The obtained data outlines the horizons of further psychological research of the visual perception of the people with ASD. Our findings confirm unusual parameters and criteria for evaluating the designer's work with products for people of this category.

There is a growing need for a holistic system description of the diversity of research in this field. Of much importance is the clarification of leading approaches to the design

of quality didactic materials for children with ASD in inclusive educational space.

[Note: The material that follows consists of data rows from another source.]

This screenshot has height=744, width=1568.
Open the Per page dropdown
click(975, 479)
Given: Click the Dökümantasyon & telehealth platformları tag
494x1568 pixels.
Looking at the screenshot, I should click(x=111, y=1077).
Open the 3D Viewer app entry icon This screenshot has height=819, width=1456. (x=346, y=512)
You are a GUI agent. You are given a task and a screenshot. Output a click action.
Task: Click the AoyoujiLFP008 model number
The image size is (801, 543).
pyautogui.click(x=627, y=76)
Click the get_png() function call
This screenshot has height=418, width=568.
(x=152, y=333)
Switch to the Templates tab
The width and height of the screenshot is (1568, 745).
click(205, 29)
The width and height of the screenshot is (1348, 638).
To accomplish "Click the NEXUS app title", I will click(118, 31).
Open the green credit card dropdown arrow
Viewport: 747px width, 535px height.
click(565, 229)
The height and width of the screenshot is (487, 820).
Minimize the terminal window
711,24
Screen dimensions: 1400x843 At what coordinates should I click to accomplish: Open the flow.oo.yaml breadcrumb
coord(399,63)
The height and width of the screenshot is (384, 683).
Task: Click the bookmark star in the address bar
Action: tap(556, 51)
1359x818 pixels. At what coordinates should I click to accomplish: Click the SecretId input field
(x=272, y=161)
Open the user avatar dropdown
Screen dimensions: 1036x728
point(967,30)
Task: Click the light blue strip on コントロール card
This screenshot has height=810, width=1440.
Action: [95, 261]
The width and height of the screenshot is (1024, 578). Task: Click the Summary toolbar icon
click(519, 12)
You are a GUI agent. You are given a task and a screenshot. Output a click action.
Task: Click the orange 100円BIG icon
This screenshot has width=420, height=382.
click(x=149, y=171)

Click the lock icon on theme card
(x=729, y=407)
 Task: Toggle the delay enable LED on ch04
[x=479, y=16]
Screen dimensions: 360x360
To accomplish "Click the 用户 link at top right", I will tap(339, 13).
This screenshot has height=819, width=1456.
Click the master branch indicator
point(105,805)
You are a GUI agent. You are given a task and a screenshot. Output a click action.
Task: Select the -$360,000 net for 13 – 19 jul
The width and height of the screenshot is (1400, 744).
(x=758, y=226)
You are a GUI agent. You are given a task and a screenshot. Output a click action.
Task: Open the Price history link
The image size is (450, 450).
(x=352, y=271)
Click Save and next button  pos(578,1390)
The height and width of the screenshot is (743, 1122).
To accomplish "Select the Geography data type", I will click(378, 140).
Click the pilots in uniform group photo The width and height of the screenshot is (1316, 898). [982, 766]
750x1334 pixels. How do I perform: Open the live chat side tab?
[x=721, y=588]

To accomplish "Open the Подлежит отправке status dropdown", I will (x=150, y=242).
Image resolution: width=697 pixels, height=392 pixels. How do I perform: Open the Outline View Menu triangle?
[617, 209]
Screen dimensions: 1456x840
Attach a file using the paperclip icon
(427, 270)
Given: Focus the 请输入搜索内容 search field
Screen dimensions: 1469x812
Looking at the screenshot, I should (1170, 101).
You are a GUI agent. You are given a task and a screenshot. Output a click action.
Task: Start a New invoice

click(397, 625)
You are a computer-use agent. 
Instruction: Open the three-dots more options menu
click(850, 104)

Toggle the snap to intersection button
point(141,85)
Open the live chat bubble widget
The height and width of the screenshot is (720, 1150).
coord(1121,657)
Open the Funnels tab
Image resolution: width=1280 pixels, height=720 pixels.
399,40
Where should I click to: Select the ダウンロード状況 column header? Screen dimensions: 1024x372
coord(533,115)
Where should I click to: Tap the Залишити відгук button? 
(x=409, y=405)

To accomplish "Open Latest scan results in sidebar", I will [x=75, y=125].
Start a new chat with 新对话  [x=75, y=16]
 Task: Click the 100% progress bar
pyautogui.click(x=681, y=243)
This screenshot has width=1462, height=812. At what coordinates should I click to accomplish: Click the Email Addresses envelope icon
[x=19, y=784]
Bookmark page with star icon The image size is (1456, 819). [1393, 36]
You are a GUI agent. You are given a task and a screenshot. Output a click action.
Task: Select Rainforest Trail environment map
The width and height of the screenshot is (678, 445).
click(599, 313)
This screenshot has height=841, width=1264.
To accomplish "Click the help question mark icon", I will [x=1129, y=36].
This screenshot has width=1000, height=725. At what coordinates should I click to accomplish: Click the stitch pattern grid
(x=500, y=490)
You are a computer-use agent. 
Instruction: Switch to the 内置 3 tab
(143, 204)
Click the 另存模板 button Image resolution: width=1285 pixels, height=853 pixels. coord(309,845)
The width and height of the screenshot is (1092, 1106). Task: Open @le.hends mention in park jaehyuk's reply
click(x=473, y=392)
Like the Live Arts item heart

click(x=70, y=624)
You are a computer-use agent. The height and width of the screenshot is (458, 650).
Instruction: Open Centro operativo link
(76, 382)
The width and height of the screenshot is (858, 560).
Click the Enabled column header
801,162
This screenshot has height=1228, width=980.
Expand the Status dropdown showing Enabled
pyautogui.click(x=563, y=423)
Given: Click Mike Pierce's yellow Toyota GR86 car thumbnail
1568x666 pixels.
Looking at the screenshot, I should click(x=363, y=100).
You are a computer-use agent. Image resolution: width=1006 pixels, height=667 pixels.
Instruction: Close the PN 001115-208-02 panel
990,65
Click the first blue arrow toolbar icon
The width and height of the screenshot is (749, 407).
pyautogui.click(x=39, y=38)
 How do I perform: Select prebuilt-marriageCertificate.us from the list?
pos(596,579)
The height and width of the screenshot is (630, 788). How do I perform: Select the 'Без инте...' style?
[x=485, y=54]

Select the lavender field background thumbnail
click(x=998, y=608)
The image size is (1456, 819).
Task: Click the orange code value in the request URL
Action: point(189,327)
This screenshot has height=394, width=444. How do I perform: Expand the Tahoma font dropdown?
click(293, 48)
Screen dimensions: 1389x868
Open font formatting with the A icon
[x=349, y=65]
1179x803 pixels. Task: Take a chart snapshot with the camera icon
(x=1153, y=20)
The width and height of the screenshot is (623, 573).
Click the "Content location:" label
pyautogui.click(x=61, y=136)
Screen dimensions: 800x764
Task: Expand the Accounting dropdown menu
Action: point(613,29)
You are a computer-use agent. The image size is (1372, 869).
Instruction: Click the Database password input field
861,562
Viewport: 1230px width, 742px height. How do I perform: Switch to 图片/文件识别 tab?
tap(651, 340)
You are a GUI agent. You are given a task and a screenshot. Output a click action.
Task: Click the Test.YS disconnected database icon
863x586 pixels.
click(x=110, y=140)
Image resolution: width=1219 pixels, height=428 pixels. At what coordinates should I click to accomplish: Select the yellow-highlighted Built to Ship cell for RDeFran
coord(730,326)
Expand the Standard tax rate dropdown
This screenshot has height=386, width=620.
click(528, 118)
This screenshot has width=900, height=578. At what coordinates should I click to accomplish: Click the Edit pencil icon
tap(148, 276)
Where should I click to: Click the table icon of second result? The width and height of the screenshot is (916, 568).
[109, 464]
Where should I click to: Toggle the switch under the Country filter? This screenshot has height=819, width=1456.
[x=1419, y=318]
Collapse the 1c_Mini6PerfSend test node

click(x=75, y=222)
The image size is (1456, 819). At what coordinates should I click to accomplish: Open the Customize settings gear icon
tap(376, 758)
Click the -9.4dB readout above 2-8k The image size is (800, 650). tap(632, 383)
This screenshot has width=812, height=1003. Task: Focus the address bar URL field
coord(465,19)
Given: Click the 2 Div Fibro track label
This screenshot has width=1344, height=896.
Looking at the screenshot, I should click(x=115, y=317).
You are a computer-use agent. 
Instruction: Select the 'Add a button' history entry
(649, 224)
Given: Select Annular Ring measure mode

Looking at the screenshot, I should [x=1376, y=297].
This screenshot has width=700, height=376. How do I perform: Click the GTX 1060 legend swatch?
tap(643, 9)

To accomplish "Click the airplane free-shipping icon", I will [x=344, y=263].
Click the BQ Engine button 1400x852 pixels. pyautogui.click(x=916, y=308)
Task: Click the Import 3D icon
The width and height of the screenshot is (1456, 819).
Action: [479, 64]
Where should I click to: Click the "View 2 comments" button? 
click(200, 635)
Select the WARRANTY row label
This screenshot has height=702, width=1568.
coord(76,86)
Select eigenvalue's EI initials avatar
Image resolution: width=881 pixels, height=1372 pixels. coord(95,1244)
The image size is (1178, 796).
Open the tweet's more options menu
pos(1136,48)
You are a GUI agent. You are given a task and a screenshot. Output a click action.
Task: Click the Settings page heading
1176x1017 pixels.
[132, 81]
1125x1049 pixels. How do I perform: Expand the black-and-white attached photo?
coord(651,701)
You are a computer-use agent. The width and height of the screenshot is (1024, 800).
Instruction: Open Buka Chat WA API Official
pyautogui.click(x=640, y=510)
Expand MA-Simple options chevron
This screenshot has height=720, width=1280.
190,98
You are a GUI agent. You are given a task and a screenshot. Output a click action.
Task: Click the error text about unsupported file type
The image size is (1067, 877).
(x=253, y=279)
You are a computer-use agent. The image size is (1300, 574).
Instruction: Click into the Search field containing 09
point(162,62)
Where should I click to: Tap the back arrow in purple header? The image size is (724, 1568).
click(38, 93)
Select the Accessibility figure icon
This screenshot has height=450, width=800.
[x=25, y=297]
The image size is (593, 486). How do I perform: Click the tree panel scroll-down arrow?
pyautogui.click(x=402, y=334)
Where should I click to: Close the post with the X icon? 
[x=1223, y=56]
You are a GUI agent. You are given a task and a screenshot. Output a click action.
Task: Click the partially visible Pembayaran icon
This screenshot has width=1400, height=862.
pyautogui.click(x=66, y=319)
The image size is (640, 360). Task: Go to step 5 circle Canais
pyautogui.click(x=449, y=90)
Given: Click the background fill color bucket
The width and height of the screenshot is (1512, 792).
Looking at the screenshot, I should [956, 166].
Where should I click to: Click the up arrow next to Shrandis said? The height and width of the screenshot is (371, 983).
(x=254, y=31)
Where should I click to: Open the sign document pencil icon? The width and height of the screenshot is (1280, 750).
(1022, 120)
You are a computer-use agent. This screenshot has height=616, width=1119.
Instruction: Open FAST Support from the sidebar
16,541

Much attention should be given to psychological and social mechanisms, structural elements, aesthetics and stylistics of products, as well as their formats and functions.

At one of the initial stages it is necessary to determine the level of intuitive (D. Norman) and attractive images. A study on clarifying the features of understanding and adopting a particular style of visual materials for children with ASD can be continued with the help of special equipment, an eye tracker in particular.

In turn, this activity requires adequate project tools and helps not only develop the theory and practice of graphic design, but above all, makes the process of including children with ASD in the education system more successful.


This article was supported by the Act 211 Government of the Russian Federation, agreement № 02.A03.21.0006 and by the Ministry of Education and Science of the Republic of Serbia under Grant 11147007.

Conflict of interests

Authors declare no conflict of interest.